*TASK STATEMENT:*
The answer should consist of every line of the material, repeated verbatim.
──────── DATA
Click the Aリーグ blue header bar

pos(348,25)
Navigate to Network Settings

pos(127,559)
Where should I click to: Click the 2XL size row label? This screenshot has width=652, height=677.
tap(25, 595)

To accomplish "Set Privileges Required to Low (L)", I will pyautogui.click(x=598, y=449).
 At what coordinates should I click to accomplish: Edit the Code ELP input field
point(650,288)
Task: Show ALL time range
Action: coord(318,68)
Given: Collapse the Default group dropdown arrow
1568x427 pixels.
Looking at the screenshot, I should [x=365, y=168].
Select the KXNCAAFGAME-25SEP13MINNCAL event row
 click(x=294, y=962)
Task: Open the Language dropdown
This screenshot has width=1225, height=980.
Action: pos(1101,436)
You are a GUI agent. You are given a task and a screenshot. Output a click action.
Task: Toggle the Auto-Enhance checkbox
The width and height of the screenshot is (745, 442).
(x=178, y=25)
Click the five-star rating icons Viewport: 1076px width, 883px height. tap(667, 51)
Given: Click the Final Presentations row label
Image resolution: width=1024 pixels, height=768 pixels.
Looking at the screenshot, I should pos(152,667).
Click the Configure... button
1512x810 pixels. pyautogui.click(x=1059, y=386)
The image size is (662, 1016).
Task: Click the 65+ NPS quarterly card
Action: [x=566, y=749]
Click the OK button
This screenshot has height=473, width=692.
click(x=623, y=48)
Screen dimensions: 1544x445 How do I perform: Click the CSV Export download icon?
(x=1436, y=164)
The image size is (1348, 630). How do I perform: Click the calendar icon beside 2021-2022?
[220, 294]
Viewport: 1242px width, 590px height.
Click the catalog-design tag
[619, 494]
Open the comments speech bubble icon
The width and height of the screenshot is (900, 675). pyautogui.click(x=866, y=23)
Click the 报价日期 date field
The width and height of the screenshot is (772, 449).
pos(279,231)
────────────────
*RESULT FOR THIS EXERCISE:*
Click the Aリーグ blue header bar

pos(348,25)
Navigate to Network Settings

pos(127,559)
Where should I click to: Click the 2XL size row label? This screenshot has width=652, height=677.
tap(25, 595)

To accomplish "Set Privileges Required to Low (L)", I will pyautogui.click(x=598, y=449).
 At what coordinates should I click to accomplish: Edit the Code ELP input field
point(650,288)
Task: Show ALL time range
Action: coord(318,68)
Given: Collapse the Default group dropdown arrow
1568x427 pixels.
Looking at the screenshot, I should [x=365, y=168].
Select the KXNCAAFGAME-25SEP13MINNCAL event row
 click(x=294, y=962)
Task: Open the Language dropdown
This screenshot has width=1225, height=980.
Action: pos(1101,436)
You are a GUI agent. You are given a task and a screenshot. Output a click action.
Task: Toggle the Auto-Enhance checkbox
The width and height of the screenshot is (745, 442).
(x=178, y=25)
Click the five-star rating icons Viewport: 1076px width, 883px height. tap(667, 51)
Given: Click the Final Presentations row label
Image resolution: width=1024 pixels, height=768 pixels.
Looking at the screenshot, I should pos(152,667).
Click the Configure... button
1512x810 pixels. pyautogui.click(x=1059, y=386)
The image size is (662, 1016).
Task: Click the 65+ NPS quarterly card
Action: [x=566, y=749]
Click the OK button
This screenshot has height=473, width=692.
click(x=623, y=48)
Screen dimensions: 1544x445 How do I perform: Click the CSV Export download icon?
(x=1436, y=164)
The image size is (1348, 630). How do I perform: Click the calendar icon beside 2021-2022?
[220, 294]
Viewport: 1242px width, 590px height.
Click the catalog-design tag
[619, 494]
Open the comments speech bubble icon
The width and height of the screenshot is (900, 675). pyautogui.click(x=866, y=23)
Click the 报价日期 date field
The width and height of the screenshot is (772, 449).
pos(279,231)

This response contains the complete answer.